Nitric oxide as a regulatory and effector molecule in the immune system.

Nitric oxide (NO) as a small ubiquitous molecule influencing a great variety of biological processes in the organism. Within the immune system, increased levels of NO were observed in various immunopathological situations, inflammatory reactions and during the response to transplantation and tumour antigens. It appears that NO can influence various facets of immune response. We studied involvement and the role of NO in immune response to skin allograft in mice. The production of NO at the site of graft rejection correlated well with the kinetic of rejection reaction and with the fate of the allograft. Graft infiltrating macrophages were identified as a principal cell population producing NO and the production of NO by macrophages was dependent on the presence of activated CD4(+) T cells. Survival of skin allografts was significantly prolonged by the treatment of graft recipients with 2-amino-5,6-dihydro-6-methyl-4H-1,3-thiazine (AMT), a specific inhibitor of inducible NO synthase (iNOS).
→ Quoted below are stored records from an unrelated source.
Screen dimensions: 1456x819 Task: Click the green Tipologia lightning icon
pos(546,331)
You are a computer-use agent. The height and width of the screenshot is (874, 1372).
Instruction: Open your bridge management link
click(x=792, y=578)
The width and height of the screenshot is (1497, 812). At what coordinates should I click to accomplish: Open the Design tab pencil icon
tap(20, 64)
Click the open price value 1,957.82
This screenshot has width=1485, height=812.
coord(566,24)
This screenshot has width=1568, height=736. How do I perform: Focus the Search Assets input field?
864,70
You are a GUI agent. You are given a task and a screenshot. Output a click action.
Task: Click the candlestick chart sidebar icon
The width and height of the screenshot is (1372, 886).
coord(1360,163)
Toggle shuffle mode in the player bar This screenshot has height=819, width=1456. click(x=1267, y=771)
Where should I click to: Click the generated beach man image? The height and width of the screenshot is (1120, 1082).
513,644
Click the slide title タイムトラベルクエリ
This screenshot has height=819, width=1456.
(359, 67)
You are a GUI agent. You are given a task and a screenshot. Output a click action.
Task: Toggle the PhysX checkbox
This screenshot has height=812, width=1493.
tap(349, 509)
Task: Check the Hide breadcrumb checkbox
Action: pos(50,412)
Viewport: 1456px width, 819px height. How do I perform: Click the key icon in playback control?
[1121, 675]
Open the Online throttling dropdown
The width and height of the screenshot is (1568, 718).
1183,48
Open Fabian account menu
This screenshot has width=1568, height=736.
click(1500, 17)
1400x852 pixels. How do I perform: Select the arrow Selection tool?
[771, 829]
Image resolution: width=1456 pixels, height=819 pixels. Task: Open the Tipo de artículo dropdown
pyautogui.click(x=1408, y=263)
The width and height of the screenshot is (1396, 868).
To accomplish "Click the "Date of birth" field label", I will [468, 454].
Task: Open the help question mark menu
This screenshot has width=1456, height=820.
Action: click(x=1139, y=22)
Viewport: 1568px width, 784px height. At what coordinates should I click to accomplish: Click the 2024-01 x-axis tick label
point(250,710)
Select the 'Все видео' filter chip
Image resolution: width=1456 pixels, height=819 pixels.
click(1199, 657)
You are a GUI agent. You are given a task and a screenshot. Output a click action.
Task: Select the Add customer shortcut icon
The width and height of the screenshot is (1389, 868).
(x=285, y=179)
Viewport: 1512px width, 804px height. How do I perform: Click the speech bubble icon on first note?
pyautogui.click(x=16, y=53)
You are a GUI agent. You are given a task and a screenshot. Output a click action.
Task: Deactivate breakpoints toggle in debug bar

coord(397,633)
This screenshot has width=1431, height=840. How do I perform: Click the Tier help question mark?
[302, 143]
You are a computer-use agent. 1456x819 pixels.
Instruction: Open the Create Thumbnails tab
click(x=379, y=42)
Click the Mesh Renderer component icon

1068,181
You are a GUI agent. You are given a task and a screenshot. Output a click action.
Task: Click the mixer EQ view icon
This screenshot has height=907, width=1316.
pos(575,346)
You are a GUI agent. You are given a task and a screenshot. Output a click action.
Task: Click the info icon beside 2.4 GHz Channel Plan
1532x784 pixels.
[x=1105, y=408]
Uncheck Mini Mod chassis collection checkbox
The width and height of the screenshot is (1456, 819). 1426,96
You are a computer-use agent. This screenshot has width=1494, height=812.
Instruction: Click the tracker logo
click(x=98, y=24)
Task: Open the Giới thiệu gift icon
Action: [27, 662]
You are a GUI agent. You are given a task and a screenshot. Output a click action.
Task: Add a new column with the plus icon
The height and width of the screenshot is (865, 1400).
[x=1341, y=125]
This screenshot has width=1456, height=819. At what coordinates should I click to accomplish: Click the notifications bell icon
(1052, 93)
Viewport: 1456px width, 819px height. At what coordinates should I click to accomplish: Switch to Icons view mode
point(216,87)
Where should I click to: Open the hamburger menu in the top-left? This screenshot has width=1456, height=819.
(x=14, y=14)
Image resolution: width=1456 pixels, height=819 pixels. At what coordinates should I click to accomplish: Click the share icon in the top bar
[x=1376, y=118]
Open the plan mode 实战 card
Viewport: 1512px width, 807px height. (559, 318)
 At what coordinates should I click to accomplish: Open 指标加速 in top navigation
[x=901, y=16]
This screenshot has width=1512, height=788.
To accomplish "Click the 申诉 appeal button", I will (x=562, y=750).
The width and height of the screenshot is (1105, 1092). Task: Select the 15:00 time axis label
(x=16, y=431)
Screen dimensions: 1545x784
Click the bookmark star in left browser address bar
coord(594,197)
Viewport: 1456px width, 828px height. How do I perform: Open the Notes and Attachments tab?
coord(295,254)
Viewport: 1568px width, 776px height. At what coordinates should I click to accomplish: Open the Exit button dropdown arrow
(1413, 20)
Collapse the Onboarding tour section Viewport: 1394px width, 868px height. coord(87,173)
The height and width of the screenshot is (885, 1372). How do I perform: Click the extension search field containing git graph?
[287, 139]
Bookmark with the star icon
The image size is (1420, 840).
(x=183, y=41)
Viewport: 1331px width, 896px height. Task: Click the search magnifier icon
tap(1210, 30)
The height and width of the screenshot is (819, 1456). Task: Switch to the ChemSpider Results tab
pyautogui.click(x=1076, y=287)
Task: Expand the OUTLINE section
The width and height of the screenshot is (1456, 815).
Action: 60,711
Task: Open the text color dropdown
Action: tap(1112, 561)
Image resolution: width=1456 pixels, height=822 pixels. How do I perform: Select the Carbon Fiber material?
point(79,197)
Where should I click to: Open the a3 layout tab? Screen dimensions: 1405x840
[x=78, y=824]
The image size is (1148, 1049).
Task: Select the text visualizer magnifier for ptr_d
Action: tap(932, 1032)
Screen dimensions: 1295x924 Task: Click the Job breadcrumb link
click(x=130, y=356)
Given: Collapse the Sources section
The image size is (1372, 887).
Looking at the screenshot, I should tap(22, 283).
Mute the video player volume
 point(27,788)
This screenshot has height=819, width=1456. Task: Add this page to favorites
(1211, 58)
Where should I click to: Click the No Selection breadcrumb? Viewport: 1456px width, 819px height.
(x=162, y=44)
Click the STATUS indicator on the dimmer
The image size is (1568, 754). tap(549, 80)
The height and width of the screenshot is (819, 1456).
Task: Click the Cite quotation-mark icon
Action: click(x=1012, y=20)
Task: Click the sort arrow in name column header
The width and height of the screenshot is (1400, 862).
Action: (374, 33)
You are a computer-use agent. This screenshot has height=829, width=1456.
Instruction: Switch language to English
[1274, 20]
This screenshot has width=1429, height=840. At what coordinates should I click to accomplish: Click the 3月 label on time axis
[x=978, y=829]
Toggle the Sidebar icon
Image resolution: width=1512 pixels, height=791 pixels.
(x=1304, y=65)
These results suggest a role for NO as the effector cytotoxic molecule involved in the graft rejection. Experiments in vitro demonstrated that NO, in addition to its effector function, acts as a modulator of cytokine production. Spleen cells stimulated with alloantigens in the presence of AMT or S-ethylisothiourea (EIT), an another selective iNOS inhibitor, produced considerably more interleukin (IL)-4 and IL-10 than the cells stimulated in the absence of iNOS inhibitors. The production of Th1 cytokines IL-2 and interferon (IFN)-gamma was not enhanced by the inhibition of NO synthesis. The results altogether show that NO can act in transplantation reactions as an immunomodulator on cytokine production level and as an effector molecule involved in the graft destruction.